(DATA FOR REVIEW)

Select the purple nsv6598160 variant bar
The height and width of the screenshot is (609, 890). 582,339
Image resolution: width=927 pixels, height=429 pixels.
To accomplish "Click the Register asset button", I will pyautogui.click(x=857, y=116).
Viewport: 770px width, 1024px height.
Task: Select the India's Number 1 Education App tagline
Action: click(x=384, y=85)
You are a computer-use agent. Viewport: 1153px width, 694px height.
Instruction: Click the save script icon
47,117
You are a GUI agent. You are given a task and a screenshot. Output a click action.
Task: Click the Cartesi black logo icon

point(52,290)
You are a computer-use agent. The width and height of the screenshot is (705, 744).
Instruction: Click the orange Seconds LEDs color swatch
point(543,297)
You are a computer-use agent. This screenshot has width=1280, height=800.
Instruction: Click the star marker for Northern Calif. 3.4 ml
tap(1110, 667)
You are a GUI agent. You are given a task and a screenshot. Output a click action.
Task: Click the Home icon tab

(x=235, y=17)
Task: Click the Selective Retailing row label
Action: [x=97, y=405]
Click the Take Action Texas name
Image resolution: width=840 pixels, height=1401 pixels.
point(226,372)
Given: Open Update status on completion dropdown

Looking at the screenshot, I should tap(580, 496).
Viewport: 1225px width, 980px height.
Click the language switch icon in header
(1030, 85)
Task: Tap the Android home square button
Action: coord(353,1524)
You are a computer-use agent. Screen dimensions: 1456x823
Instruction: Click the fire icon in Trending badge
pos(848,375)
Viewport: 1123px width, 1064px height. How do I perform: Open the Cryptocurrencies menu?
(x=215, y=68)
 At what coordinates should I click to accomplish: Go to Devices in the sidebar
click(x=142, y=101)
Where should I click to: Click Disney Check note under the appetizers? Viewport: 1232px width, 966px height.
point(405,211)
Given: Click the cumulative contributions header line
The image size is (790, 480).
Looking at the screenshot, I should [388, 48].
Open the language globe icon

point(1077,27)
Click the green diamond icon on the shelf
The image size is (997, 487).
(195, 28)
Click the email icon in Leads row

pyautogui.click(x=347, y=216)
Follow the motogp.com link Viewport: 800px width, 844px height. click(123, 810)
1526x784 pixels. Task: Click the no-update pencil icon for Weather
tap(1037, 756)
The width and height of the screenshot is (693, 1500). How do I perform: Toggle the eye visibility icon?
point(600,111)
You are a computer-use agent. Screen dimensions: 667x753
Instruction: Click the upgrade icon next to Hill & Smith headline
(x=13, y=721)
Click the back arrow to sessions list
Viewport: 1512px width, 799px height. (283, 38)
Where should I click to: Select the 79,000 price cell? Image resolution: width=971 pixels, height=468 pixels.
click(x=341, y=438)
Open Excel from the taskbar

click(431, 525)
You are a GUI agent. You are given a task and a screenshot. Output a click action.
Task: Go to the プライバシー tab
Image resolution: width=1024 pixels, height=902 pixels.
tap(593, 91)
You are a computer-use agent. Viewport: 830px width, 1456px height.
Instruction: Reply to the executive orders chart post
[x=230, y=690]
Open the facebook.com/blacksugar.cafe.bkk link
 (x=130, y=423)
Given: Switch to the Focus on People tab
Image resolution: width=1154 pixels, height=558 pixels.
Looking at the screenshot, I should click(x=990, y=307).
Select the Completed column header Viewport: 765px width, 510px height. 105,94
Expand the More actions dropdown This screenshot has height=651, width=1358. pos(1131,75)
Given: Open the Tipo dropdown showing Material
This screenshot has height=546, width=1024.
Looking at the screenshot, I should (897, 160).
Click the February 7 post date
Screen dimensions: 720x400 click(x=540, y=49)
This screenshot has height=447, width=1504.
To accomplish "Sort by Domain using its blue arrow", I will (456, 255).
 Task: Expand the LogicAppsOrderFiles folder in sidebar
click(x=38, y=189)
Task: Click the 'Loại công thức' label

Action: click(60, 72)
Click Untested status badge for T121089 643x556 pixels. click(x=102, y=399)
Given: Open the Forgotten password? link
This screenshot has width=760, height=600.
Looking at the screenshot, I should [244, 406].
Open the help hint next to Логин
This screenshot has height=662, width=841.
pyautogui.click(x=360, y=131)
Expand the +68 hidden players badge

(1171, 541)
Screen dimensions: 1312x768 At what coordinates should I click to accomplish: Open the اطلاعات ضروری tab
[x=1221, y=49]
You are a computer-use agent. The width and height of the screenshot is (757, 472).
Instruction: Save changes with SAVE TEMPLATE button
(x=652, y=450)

(End DATA FOR REVIEW)

ACTION ITEM:
The data must be duplicated exactly, with nothing left out.

RESULT OF THIS EXERCISE:
Select the purple nsv6598160 variant bar
The height and width of the screenshot is (609, 890). 582,339
Image resolution: width=927 pixels, height=429 pixels.
To accomplish "Click the Register asset button", I will pyautogui.click(x=857, y=116).
Viewport: 770px width, 1024px height.
Task: Select the India's Number 1 Education App tagline
Action: click(x=384, y=85)
You are a computer-use agent. Viewport: 1153px width, 694px height.
Instruction: Click the save script icon
47,117
You are a GUI agent. You are given a task and a screenshot. Output a click action.
Task: Click the Cartesi black logo icon

point(52,290)
You are a computer-use agent. The width and height of the screenshot is (705, 744).
Instruction: Click the orange Seconds LEDs color swatch
point(543,297)
You are a computer-use agent. This screenshot has width=1280, height=800.
Instruction: Click the star marker for Northern Calif. 3.4 ml
tap(1110, 667)
You are a GUI agent. You are given a task and a screenshot. Output a click action.
Task: Click the Home icon tab

(x=235, y=17)
Task: Click the Selective Retailing row label
Action: [x=97, y=405]
Click the Take Action Texas name
Image resolution: width=840 pixels, height=1401 pixels.
point(226,372)
Given: Open Update status on completion dropdown

Looking at the screenshot, I should tap(580, 496).
Viewport: 1225px width, 980px height.
Click the language switch icon in header
(1030, 85)
Task: Tap the Android home square button
Action: coord(353,1524)
You are a computer-use agent. Screen dimensions: 1456x823
Instruction: Click the fire icon in Trending badge
pos(848,375)
Viewport: 1123px width, 1064px height. How do I perform: Open the Cryptocurrencies menu?
(x=215, y=68)
 At what coordinates should I click to accomplish: Go to Devices in the sidebar
click(x=142, y=101)
Where should I click to: Click Disney Check note under the appetizers? Viewport: 1232px width, 966px height.
point(405,211)
Given: Click the cumulative contributions header line
The image size is (790, 480).
Looking at the screenshot, I should [388, 48].
Open the language globe icon

point(1077,27)
Click the green diamond icon on the shelf
The image size is (997, 487).
(195, 28)
Click the email icon in Leads row

pyautogui.click(x=347, y=216)
Follow the motogp.com link Viewport: 800px width, 844px height. click(123, 810)
1526x784 pixels. Task: Click the no-update pencil icon for Weather
tap(1037, 756)
The width and height of the screenshot is (693, 1500). How do I perform: Toggle the eye visibility icon?
point(600,111)
You are a computer-use agent. Screen dimensions: 667x753
Instruction: Click the upgrade icon next to Hill & Smith headline
(x=13, y=721)
Click the back arrow to sessions list
Viewport: 1512px width, 799px height. (283, 38)
Where should I click to: Select the 79,000 price cell? Image resolution: width=971 pixels, height=468 pixels.
click(x=341, y=438)
Open Excel from the taskbar

click(431, 525)
You are a GUI agent. You are given a task and a screenshot. Output a click action.
Task: Go to the プライバシー tab
Image resolution: width=1024 pixels, height=902 pixels.
tap(593, 91)
You are a computer-use agent. Viewport: 830px width, 1456px height.
Instruction: Reply to the executive orders chart post
[x=230, y=690]
Open the facebook.com/blacksugar.cafe.bkk link
 (x=130, y=423)
Given: Switch to the Focus on People tab
Image resolution: width=1154 pixels, height=558 pixels.
Looking at the screenshot, I should click(x=990, y=307).
Select the Completed column header Viewport: 765px width, 510px height. 105,94
Expand the More actions dropdown This screenshot has height=651, width=1358. pos(1131,75)
Given: Open the Tipo dropdown showing Material
This screenshot has height=546, width=1024.
Looking at the screenshot, I should (897, 160).
Click the February 7 post date
Screen dimensions: 720x400 click(x=540, y=49)
This screenshot has height=447, width=1504.
To accomplish "Sort by Domain using its blue arrow", I will (456, 255).
 Task: Expand the LogicAppsOrderFiles folder in sidebar
click(x=38, y=189)
Task: Click the 'Loại công thức' label

Action: click(60, 72)
Click Untested status badge for T121089 643x556 pixels. click(x=102, y=399)
Given: Open the Forgotten password? link
This screenshot has width=760, height=600.
Looking at the screenshot, I should [244, 406].
Open the help hint next to Логин
This screenshot has height=662, width=841.
pyautogui.click(x=360, y=131)
Expand the +68 hidden players badge

(1171, 541)
Screen dimensions: 1312x768 At what coordinates should I click to accomplish: Open the اطلاعات ضروری tab
[x=1221, y=49]
You are a computer-use agent. The width and height of the screenshot is (757, 472).
Instruction: Save changes with SAVE TEMPLATE button
(x=652, y=450)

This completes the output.